Firearms and Weapons
Restrictions for Sale and Possession of Stun Guns

Adopted Amendments: N.J.A.C. 13:54-1.2 and 1.3

Adopted New Rule: N.J.A.C. 13:54-5.8

Proposed: August 21, 2017, at 49 N.J.R. 2765(a).
Adopted: November 8, 2017, by Patrick J. Callahan, Acting

Superintendent, Division of State Police, with the approval of

Christopher S. Porrino, Attorney General.

Filed: November 28, 2017, as R.2018 d.009, without change.

Authority: N.J.S.A. 2C:39-1 et seq., and 2C:58-1 et seq.

Effective Date: January 2, 2018. Expiration Date: May 12, 2022.



13:54-1.2 Definitions
The words and terms used in this chapter shall have the following

meanings: ...

“Stun gun” means any weapon or other device that emits an electrical charge or current intended to temporarily or permanently disable a person.

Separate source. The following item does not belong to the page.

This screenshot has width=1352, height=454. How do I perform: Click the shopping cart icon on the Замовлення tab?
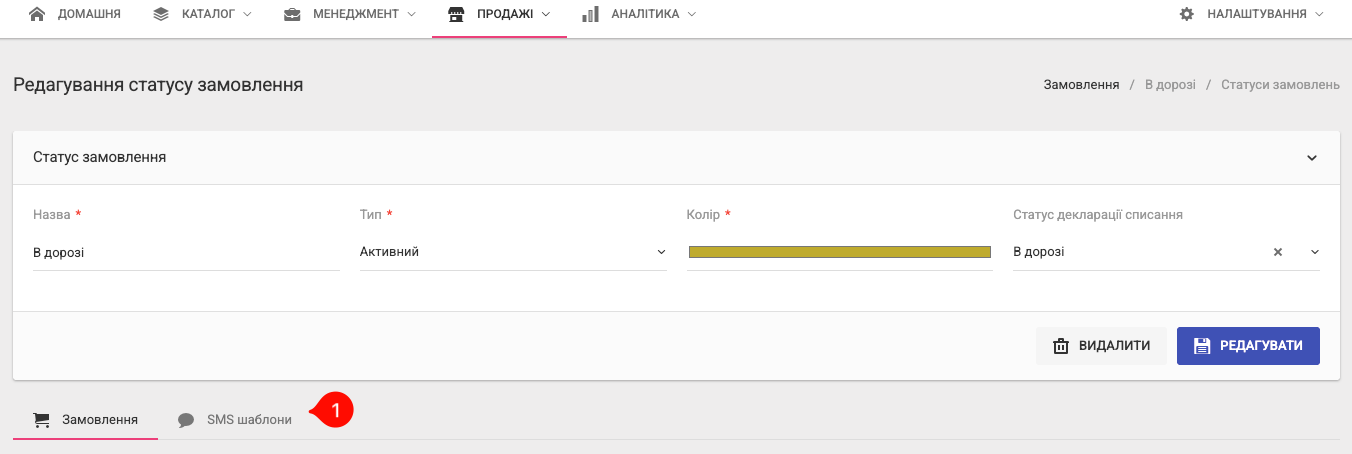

State of New Jersey firearms identification card or permit to purchase a handgun and form of register required; prohibition on sale of certain weapons

(a) No person, other than a licensed or registered retail or wholesale dealer, shall receive, purchase, or otherwise acquire a rifle, shotgun, or antique cannon, other than an antique rifle or shotgun, unless that person possesses and exhibits a valid firearms purchaser identification card. No person shall sell, give, transfer, assign, or otherwise dispose of a rifle, shotgun, or antique cannon, other than an antique rifle or shotgun, to a person other than a licensed or registered retail or wholesale dealer, unless the buyer or receiver possesses and exhibits a valid firearms purchaser identification card. No person shall sell, acquire, or possess a sawed-off shotgun. No person shall sell, give, transfer, assign, or otherwise dispose of a stun gun to a person under 18 years of age, and no person under 18 years of age shall receive, purchase, or otherwise acquire a stun gun.

(b)-(d) (No change.)



13:54-5.8 Possession of a stun gun by a minor
No person under 18 years of age shall possess a stun gun. Any stun gun possessed by a person under the age of 18 shall be subject to confiscation by law enforcement.